Former governor general David Johnston is a guy everyone in power wants on their team because he’s pretty reliable at giving you what you want while wearing a neutral sweater. .
David Johnston, a former governor general appointed and reappointed by Conservative prime minister Stephen Harper, former law dean, university head etc., is now Prime Minister Justin Trudeau’s choice for “rapporteur” on Chinese attempts to infiltrate Canadian elections. Widely respected, eminent etc. John Ibbitson in The Globe and Mail says, “There are few, if any, figures in Canadian life whose word can be more trusted.” Hm. But by whom?
The Conservatives rejected the choice, as they promised to all along, portraying Johnston as a Liberal lackey. That’s a bit tricky since Harper made him governor general, exactly because he could be counted on.
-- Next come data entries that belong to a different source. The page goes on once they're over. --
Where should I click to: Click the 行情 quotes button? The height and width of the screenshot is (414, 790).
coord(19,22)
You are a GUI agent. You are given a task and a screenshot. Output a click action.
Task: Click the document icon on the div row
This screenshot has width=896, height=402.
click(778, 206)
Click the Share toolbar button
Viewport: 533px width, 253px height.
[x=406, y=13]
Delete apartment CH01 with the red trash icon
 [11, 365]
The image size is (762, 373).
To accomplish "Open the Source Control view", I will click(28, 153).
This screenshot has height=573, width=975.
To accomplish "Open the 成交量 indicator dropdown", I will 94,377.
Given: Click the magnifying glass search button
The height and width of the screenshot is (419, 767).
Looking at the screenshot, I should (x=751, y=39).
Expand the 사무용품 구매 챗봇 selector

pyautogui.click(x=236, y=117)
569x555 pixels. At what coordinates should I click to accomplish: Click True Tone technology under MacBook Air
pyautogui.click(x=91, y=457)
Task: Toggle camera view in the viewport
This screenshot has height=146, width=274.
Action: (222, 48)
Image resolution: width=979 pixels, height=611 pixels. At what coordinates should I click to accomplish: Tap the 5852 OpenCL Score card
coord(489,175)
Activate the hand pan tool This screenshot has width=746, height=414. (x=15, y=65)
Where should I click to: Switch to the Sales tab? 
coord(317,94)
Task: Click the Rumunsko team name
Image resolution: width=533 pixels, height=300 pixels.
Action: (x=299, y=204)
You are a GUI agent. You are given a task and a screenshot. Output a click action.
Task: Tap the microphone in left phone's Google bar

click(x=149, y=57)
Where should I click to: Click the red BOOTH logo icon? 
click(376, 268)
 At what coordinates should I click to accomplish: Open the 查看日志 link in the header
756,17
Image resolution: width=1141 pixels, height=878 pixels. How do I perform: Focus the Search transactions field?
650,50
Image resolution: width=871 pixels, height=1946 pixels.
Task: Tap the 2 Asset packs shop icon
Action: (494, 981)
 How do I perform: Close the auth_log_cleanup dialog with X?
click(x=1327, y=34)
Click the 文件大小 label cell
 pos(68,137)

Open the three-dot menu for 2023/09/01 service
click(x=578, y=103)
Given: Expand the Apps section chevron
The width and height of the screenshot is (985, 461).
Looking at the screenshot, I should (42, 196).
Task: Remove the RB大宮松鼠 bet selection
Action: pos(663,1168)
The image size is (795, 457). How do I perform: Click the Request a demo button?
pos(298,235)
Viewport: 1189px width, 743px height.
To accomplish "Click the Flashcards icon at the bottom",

How so? In 2007 Harper had just become prime minister due to public disgust with previous Liberal corruption. Suddenly it emerged that former Tory prime minister Brian Mulroney had taken cash in hotel rooms (literally, I swear) from a bagman for Airbus and others, who was trying to sell to Canada. Harper couldn’t avoid an inquiry but he got Johnston to write the terms for it. Johnston kept those narrow and prohibited questions about why Mulroney got the money. Whew!
After Harper received Johnston’s masterwork he told aides, “Whatever we paid him for this, it wasn’t enough.” It was like an audition for GG. The only time a governor general really matters is when there’s a minority government like Harper’s and the GG gets to decide whether they survive. In 2010, Harper gave Johnston the gig.
This is a guy who everyone in power wants on their team because he’s pretty reliable at giving you what you want while wearing a neutral sweater. If the Conservatives were honest, they’d have said, He did what we wanted when we appointed him and we object now because we know he’ll do what they want.
The real test of neutrality shouldn’t be that everyone (powerful) respects you; it’s whether you’ve offended any of them because they deserved it. (This doesn’t include the non-powerful. Johnston as governor general offended Indigenous Peoples when he called them “immigrants” like everyone else, albeit 14,000 years ago.)
Poilievre could’ve gone after Johnston based on populist anti-elitism, for which Johnston is clearly eligible, and Conservatives have tested the waters on that. It’s tricky though, since most of them have done little in their adult lives except politics in Ottawa or the provincial capitals, for which they’ve been well paid with public money while building up their pensions. Speaking of which,
En grève for retirement!
It is deeply and cheeringly emblematic that workers all over France are out on strike over the issue of when they get to retire, i.e., go on strike permanently. The New York Times’ Catherine Porter, formerly of the Star, calls it a highly philosophical debate there. Doubtless it is, in the land of loquacious cafés, but we’re surely talking existentialism, not idealism, logical positivism, empiricism etc.
The existential point at issue is: at what age are you still able to fully undertake The Good Life, when you’ve hopefully accrued some wisdom and patience but still have substantial vigour to expend. Right now it’s pegged at 62 in France, which President Emmanuel Macron, on strictly fiscal grounds, is trying to raise. But if you wait too long, medical issues start predominating, as death impinges on life. As I write, the conflict is teetering.
Simon Kuper of the Financial Times says since moving to France, he’s realized that “on most important issues … the French tend to be right.” You must get to retirement while “your system remains nearly workable.”
What subtends the clash, I’d say, is an awareness of the implicit deal between workers and employers. The former give their best, body and spirit, in return for pay, while keeping their own needs and desires at the edges of their lives, when day is done. But at some point, while you can still enjoy it, you deserve to be boss of your own time and efforts, in the full light of day.